──────── Data extracts ────────
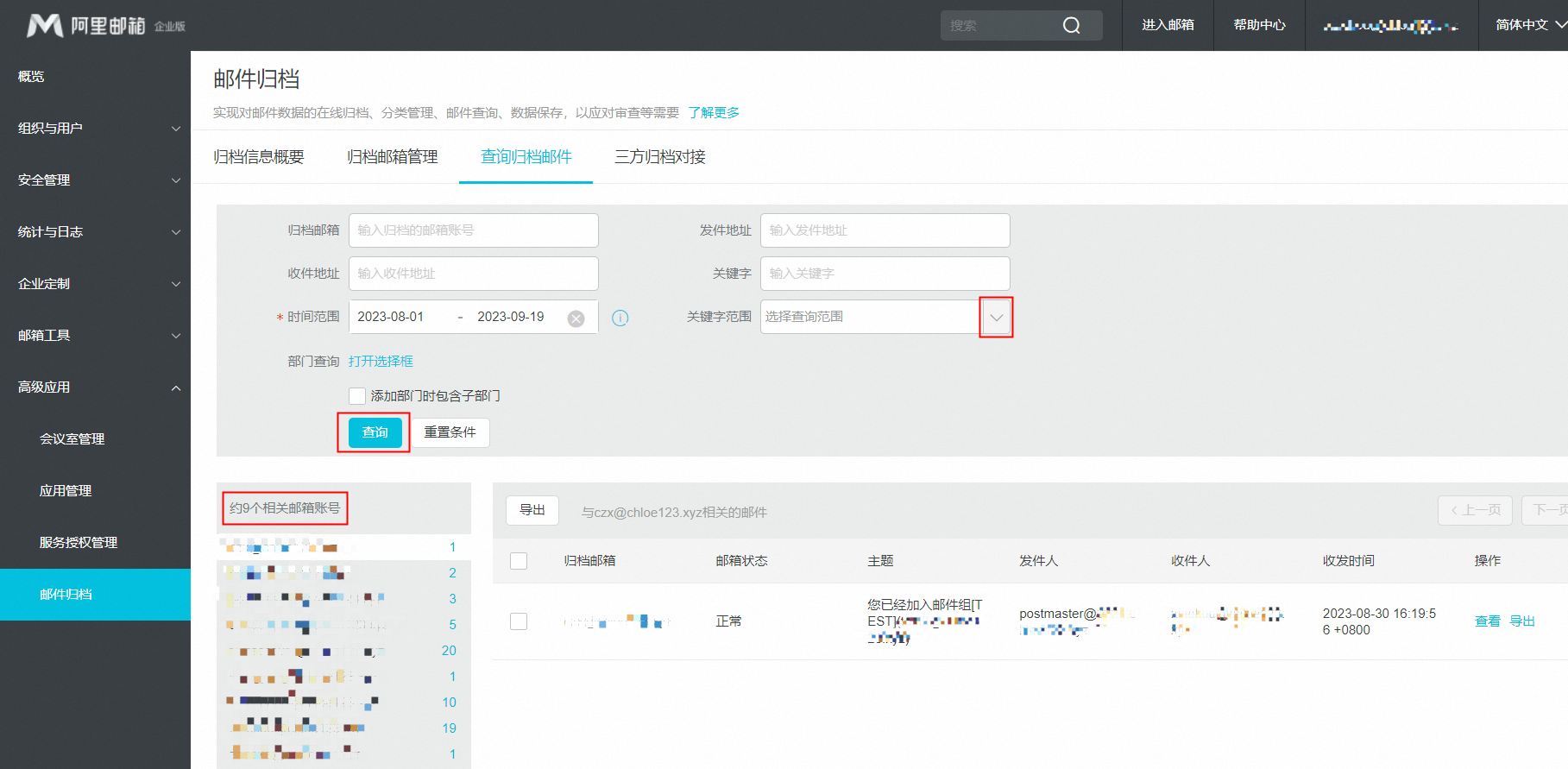Clear the time range date field

576,318
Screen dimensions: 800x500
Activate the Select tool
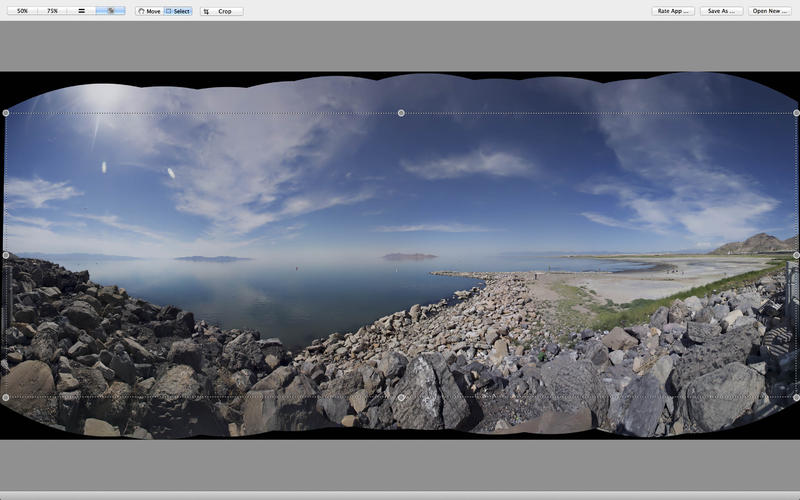click(177, 11)
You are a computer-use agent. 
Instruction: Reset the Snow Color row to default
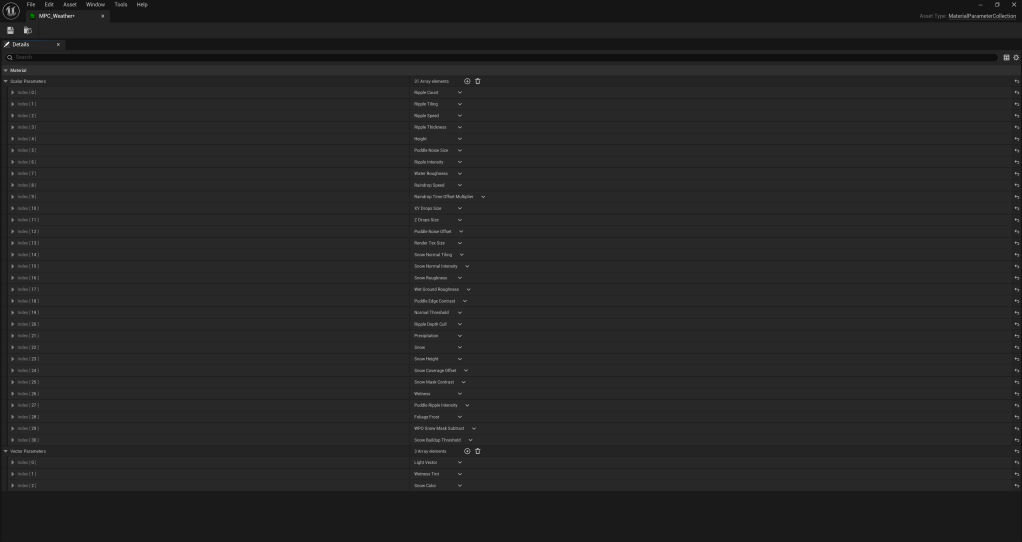point(1015,486)
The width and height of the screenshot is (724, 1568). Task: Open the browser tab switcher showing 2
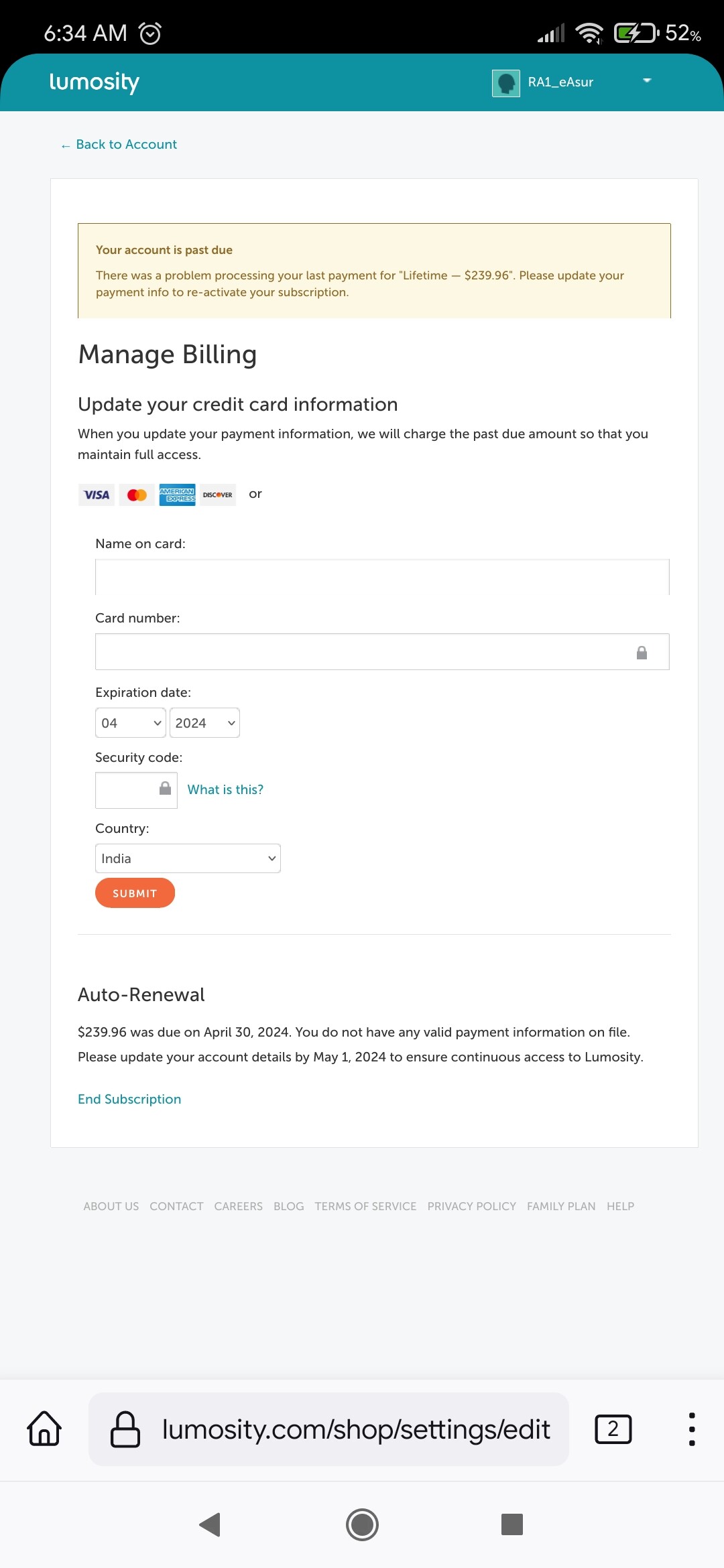613,1429
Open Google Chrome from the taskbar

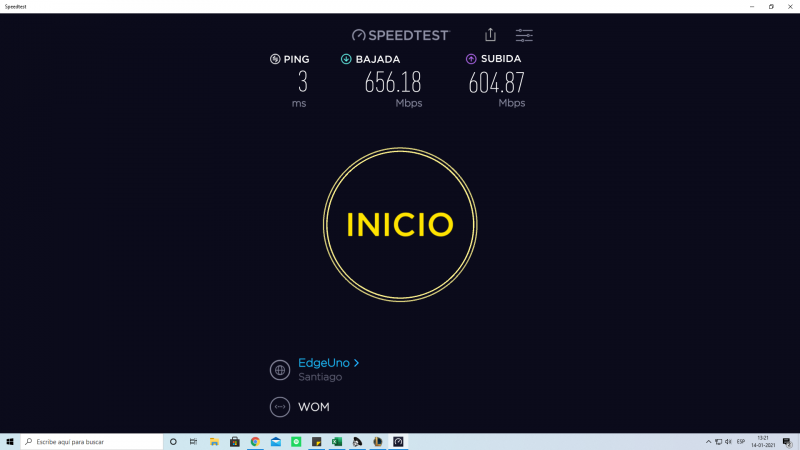[255, 441]
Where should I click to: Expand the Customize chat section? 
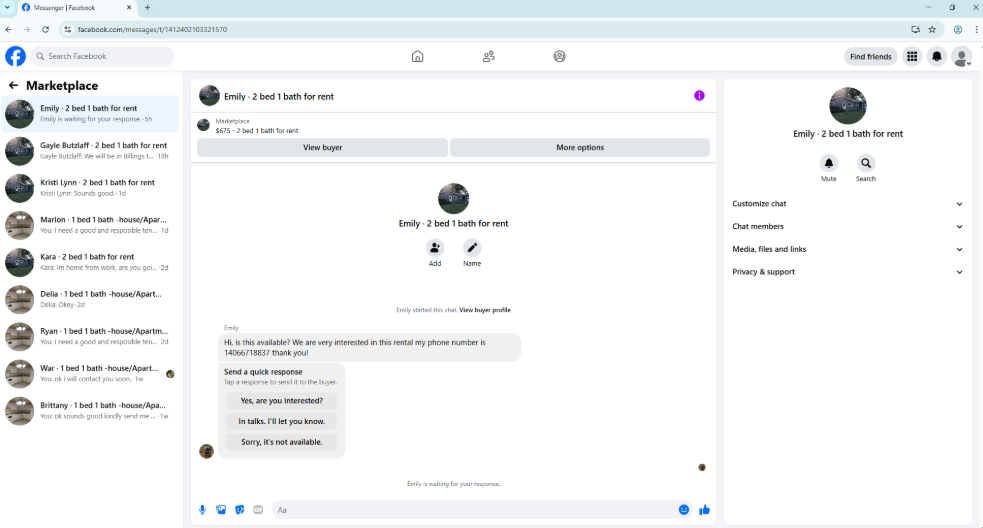[847, 204]
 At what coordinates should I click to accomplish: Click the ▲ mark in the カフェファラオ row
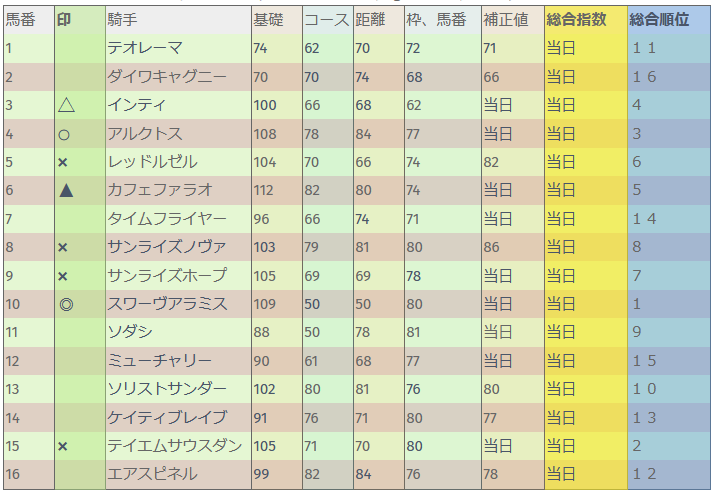coord(65,190)
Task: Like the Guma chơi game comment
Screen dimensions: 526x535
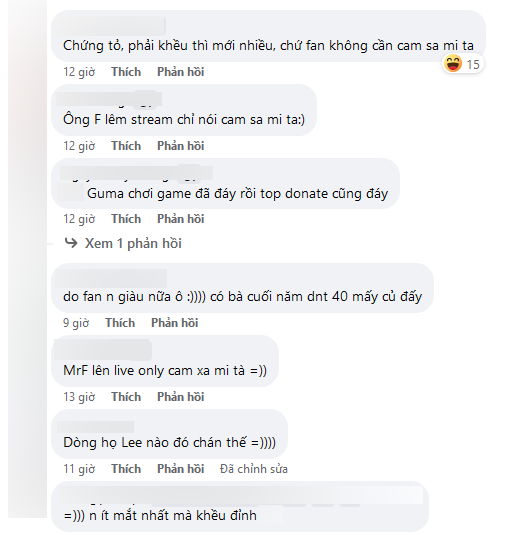Action: (x=126, y=219)
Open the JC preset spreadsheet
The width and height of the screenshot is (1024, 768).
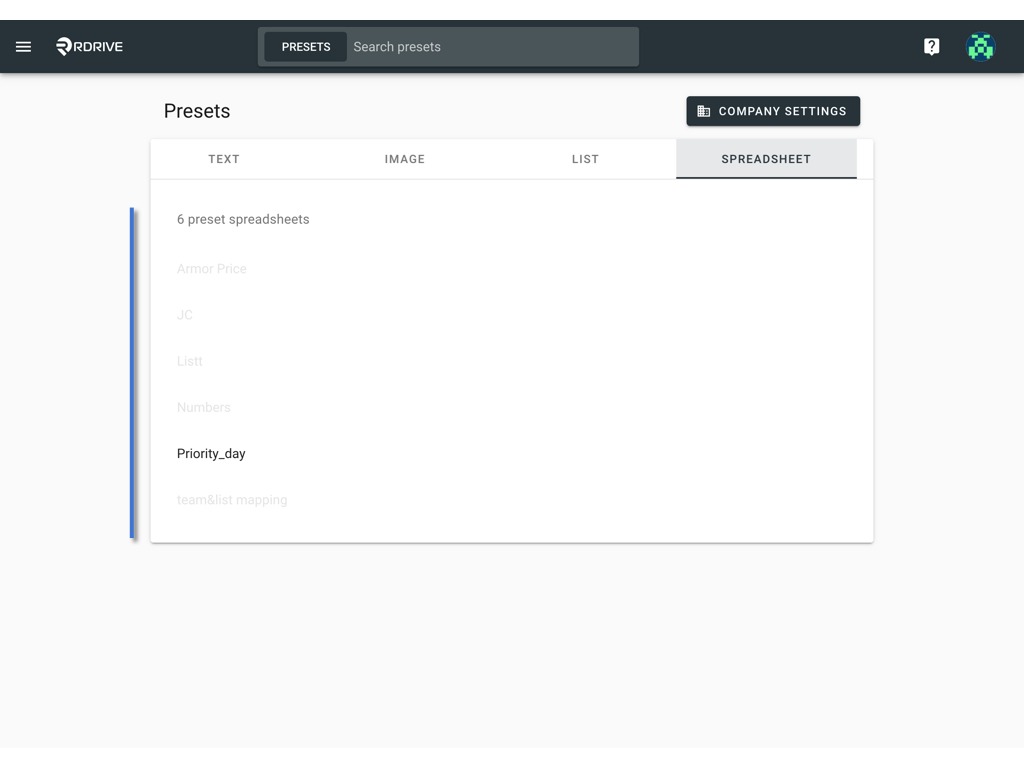185,315
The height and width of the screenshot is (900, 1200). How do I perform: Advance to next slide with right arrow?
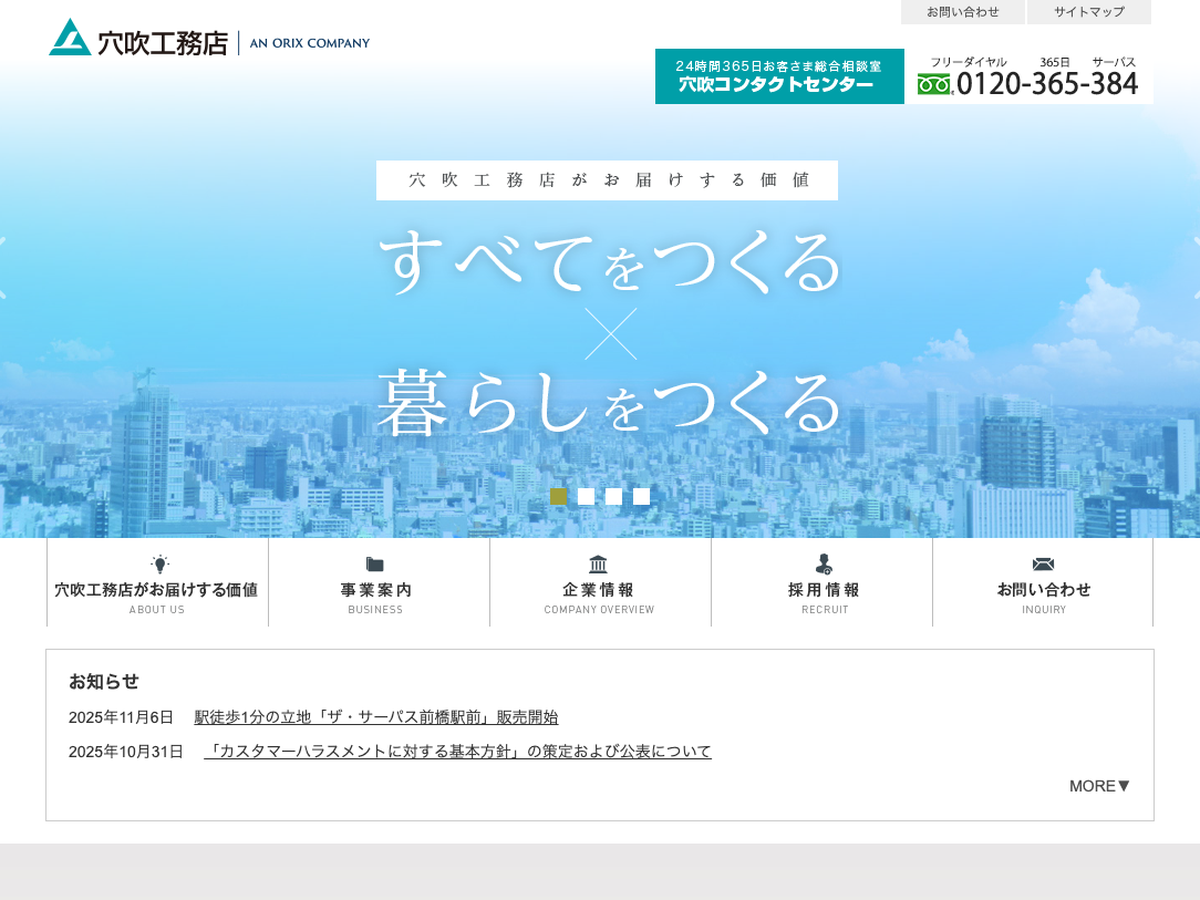[x=1196, y=267]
────────
## Task directions
Ignoring the pictures, write out word for word only the lines from the one containing "Task: Like the Guma chơi game comment" through the last line of the data, both ends included.

## Output of the exercise
Task: Like the Guma chơi game comment
Screen dimensions: 526x535
Action: (x=126, y=219)
Open the JC preset spreadsheet
The width and height of the screenshot is (1024, 768).
185,315
The height and width of the screenshot is (900, 1200). How do I perform: Advance to next slide with right arrow?
[x=1196, y=267]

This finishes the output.